MAN! was one of the most prominent anarchist publications of the decade. The paper distinguished itself from others in that it offered “…no programmes, platforms or palliatives on any of the social issues confronting mankind.” Consequently, it did not advocate a specific ideology – for example anarcho-syndicalism – and instead sought a critical and uncompromisingly anarchist position. MAN! covered a wide range of issues and controversies in the anarchist movement including the Spanish anarchist movement’s collaboration with the government, criticism of Socialism/Marxism, and technology. Of course, no historical anarchist newspaper or essay is going to be perfect, but even several years later many of the pieces in MAN! offer unique perspectives.

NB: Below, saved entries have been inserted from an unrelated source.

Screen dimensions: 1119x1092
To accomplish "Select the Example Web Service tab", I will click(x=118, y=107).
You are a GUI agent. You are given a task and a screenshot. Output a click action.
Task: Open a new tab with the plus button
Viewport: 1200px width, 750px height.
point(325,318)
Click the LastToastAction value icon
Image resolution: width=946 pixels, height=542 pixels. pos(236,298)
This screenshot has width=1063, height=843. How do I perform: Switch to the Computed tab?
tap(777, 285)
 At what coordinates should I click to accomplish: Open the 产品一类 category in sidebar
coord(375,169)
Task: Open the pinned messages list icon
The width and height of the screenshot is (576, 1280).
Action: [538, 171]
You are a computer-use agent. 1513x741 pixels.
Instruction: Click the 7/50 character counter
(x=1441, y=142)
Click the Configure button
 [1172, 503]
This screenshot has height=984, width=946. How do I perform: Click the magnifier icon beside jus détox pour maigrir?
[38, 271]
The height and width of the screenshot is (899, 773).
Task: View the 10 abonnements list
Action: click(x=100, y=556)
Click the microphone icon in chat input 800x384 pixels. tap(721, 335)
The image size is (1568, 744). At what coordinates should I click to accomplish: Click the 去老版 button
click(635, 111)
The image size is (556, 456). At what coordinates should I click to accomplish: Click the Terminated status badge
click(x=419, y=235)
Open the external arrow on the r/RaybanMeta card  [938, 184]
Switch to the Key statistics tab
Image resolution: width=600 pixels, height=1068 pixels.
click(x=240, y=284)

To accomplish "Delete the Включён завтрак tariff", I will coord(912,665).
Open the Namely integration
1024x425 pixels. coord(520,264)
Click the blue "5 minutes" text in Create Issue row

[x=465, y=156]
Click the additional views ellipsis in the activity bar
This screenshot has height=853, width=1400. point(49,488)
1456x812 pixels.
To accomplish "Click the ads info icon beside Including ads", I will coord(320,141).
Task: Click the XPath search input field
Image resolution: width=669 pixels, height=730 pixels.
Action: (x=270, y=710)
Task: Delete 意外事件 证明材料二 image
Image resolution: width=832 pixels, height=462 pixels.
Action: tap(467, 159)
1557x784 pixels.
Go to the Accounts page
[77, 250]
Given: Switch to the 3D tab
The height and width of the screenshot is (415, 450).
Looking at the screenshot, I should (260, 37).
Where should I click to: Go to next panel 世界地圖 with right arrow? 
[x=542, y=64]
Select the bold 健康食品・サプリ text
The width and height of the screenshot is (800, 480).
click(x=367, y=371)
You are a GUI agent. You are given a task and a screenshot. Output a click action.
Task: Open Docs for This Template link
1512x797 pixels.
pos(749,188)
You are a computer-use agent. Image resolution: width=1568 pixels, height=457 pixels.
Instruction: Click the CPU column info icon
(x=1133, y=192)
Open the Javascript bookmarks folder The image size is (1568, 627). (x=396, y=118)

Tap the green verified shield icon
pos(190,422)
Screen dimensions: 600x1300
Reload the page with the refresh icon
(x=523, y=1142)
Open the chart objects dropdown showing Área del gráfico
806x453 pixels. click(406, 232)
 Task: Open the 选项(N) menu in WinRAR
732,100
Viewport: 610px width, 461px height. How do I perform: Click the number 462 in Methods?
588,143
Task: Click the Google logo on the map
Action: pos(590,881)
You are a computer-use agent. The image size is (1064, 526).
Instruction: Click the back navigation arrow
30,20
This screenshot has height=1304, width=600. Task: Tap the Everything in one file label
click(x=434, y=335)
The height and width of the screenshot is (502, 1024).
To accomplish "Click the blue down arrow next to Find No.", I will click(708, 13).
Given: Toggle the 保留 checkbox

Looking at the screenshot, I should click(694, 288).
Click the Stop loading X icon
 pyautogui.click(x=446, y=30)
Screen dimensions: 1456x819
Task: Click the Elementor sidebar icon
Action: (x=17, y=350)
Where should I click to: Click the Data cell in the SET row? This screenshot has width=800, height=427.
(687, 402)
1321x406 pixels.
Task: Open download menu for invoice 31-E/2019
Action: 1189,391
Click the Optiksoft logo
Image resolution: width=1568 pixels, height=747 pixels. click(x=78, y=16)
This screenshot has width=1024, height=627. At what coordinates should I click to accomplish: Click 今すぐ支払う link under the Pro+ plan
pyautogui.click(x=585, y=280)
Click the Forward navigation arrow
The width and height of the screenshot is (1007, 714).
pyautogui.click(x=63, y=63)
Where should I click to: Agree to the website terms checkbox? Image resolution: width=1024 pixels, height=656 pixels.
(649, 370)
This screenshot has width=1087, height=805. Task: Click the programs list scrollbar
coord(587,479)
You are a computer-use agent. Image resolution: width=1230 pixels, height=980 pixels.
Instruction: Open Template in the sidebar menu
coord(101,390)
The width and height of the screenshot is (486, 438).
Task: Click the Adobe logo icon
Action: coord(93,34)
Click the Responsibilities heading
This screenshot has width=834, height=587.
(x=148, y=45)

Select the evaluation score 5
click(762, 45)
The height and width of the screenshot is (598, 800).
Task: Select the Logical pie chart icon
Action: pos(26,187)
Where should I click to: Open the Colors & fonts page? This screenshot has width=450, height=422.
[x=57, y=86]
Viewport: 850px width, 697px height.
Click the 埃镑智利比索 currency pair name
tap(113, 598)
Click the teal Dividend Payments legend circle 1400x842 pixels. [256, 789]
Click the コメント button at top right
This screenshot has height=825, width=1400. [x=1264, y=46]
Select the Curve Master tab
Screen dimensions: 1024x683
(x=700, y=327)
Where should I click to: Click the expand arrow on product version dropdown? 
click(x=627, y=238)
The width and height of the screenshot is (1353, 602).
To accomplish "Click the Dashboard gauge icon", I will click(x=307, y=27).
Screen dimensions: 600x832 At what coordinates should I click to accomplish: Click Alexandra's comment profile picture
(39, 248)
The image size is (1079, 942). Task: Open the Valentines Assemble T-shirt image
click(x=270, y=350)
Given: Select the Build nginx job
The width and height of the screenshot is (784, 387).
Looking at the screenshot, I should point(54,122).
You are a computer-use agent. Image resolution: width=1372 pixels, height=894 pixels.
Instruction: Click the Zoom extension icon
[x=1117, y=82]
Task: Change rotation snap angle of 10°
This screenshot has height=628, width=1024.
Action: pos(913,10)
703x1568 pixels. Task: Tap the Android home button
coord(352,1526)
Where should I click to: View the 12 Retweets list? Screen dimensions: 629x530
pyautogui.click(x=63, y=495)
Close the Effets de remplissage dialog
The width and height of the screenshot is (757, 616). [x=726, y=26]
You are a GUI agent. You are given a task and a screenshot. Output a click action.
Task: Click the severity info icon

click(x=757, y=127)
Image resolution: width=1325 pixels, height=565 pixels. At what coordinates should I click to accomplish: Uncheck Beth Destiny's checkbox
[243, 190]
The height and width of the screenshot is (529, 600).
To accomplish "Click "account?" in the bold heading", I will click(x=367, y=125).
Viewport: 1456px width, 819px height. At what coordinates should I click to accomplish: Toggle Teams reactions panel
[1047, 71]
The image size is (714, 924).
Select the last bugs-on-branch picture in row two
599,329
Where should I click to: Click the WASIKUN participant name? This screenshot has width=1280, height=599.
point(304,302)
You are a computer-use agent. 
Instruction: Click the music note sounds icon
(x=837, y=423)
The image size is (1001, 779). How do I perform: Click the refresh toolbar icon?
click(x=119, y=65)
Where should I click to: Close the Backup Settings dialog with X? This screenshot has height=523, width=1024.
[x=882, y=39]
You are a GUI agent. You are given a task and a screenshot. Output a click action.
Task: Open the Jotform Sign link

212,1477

For his part, Marcus Graham (a pseudonym for Shmuel Marcus) was a lifelong anarchist. He was most known as a prolific contributor to the anarchist press and as the publisher of An Anthology of Revolutionary Poetry. In an autobiographical note included in an anthology titled MAN! An Anthology of Anarchist Ideas, Essays, Poetry, and Commentaries, Graham details his contributions to various anarchist newspapers. Among those, he contributed extensively to The Road to Freedom in the 1920s and MAN! in the 1930s (serving as the editor). Graham contributed to more recent anarchist publications including The Match and Fifth Estate during the 1960s (he welcomed the criticism of technology in Fifth Estate). Graham passed away in 1985. Graham was always willing to enter into critical debates and penned many pieces criticizing anarchists who he felt “compromised” in their beliefs, including those who supported World War II and those who moved away from anarchism.
-Sprout Distro
What Ought to be the Anarchist Attitude Towards the Machine
by Marcus Graham
MAN!, Vol. 2, No. 3, March 1934
It is true that the greater part of the Anarchist movement holds an opposite view to the one I have expressed in the Anarchist press since 1925. The group that entrusted me with the editing of MAN! knew this fact very well. Upon receiving the dissenting attitude of Comrade Ziano, as also that of a few others, I raised the issue before the Group. I stated that, in dealing with various subjects, I cannot express them any differently from what I think about them, even when such opinions should happen to be at variance with the generally accepted attitude of our movement. After a thorough discussion the Group expressed its unanimous support of my right to express myself as I think on any social subject that arises.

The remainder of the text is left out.